Prove that $24n+5$ can't be a perfect square with $n \in \Bbb Z^+$
My try
I tried to prove it by contradiction:
Assume that $24n+5=a^2$ with $a\in \Bbb Z^+$
Then $24n+5$ is odd, so $a$ is odd too
Then $$n=\frac {a^2-5}{24}$$
So $a^2-5|24$
I saw that if $a^2-5|24$, then $a$ must have a remainder of 5 when is divided by 24.
Example: Let $a^2-5=24$, then $a^2=29$ and $29/24=1$ with remainder of 5.
Let $a^2-5=48$, then $a^2=53$ and $53/24=2$ with remainder of 5.

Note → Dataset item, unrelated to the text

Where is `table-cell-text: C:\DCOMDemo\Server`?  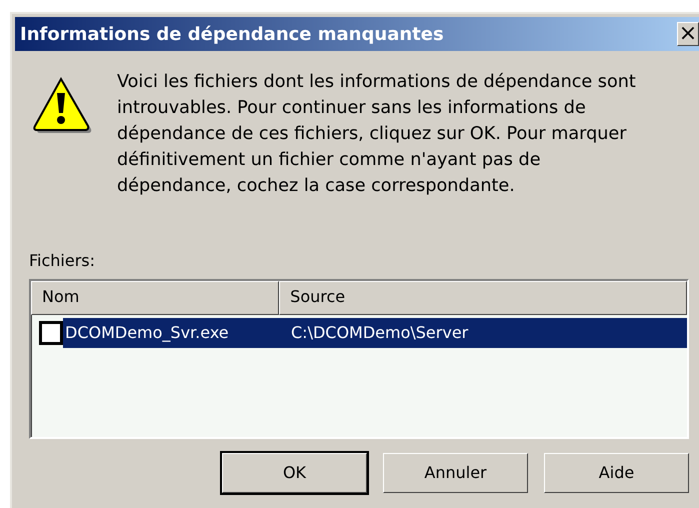 table-cell-text: C:\DCOMDemo\Server is located at coordinates (380, 333).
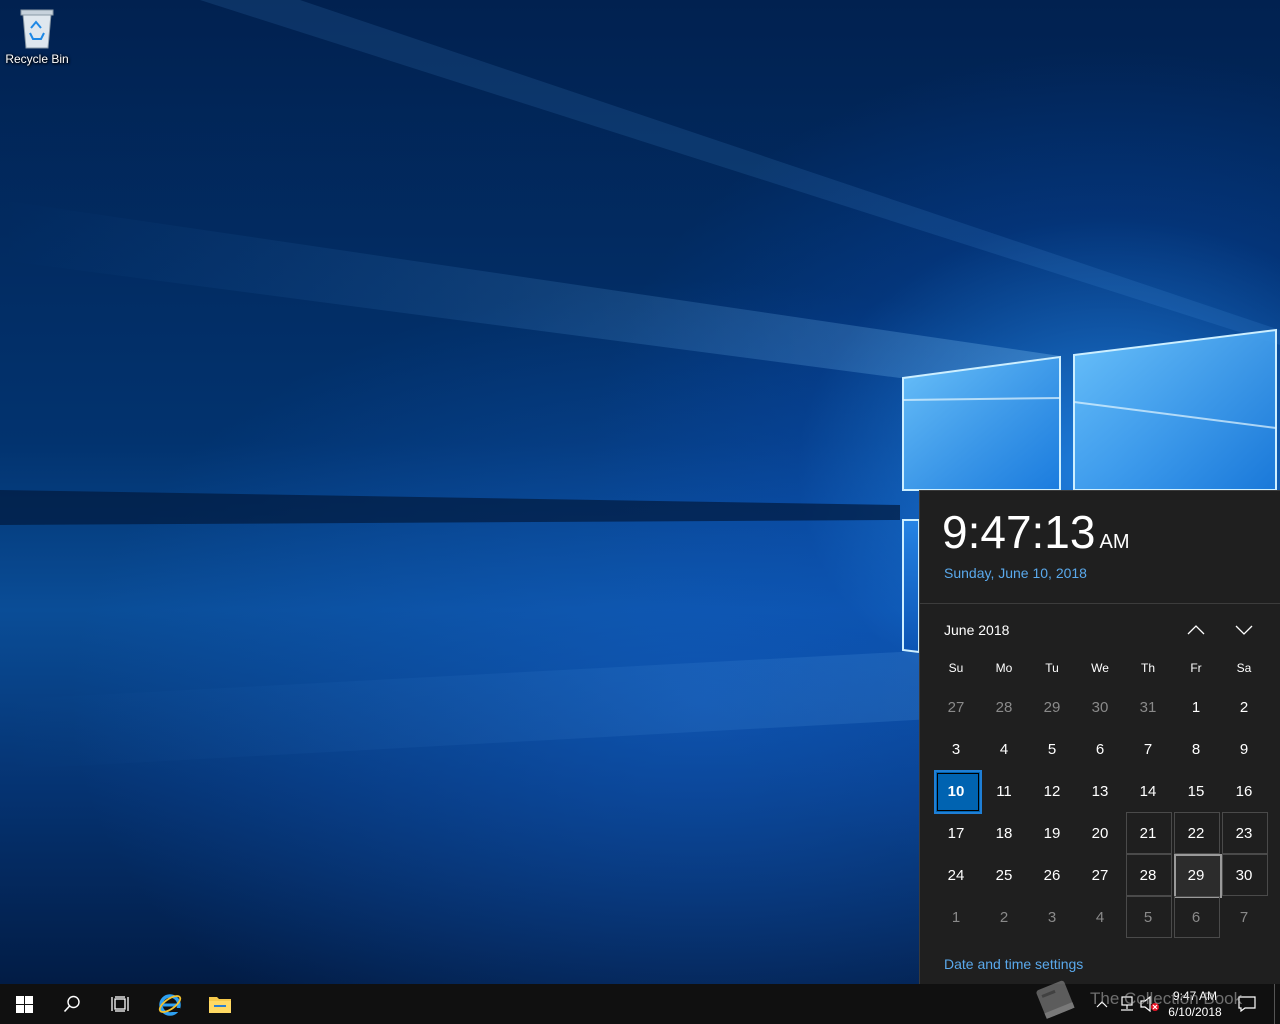 The width and height of the screenshot is (1280, 1024). I want to click on chevron-down-icon, so click(1244, 630).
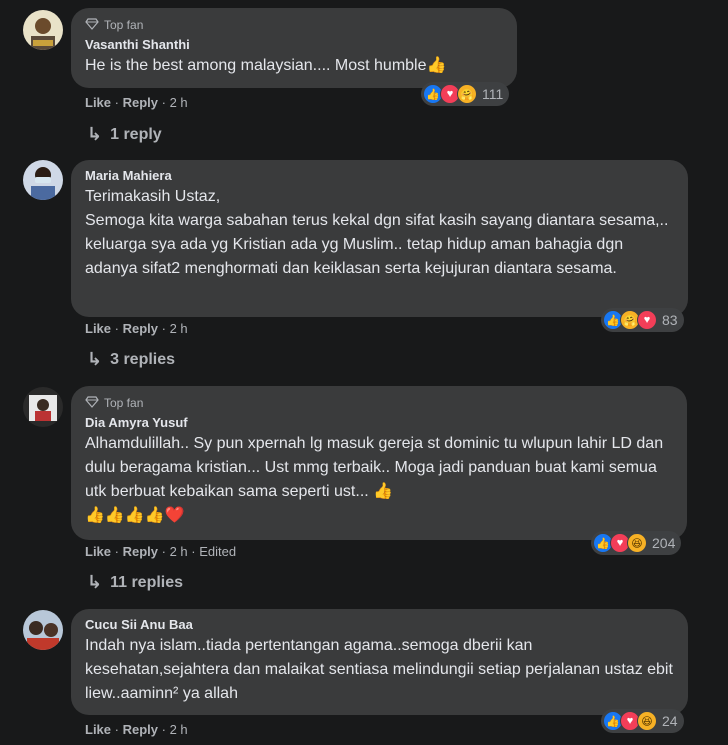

So the problem reduces to finding a perfect square that divided by $24$ gives a remainder of $5$. I tried by brute force with all $a\ge 7$ (because $a$ is odd, so i tried $7,9,$... till $25$) and they all give remainder of $1$ or $9$. I know this doesn't suffices that there isn't a perfect square that divided by 24 gives remainder of $5$, but i don't know how to continue. I'm thinking about modular arithmetic and congruency, but i don't see the way.
Any hints?, or atleast is my way is correct?.
Thanks.
Assume for contradiction that $24n+5$ was a perfect square. Then for some $a\in\mathbb{Z}$, we have $24n+5=a^2$. Since $a$ is an integer then $a^2$ is an integer, thus $24n+5$ must be odd, meaning that $a^2$ is odd, therefore meaning that $a$ is also odd. So for some $k\in\mathbb{Z}$, $a=2k+1$ and thus $a^2 = 4k^2+4k+1$. And we have the equation $24n+5=4k^2+4k+1$. This implies that $6n+1=k^2+k$. But notice that $6n+1$ is always odd and $k^2+k$ is always even. A contradiction.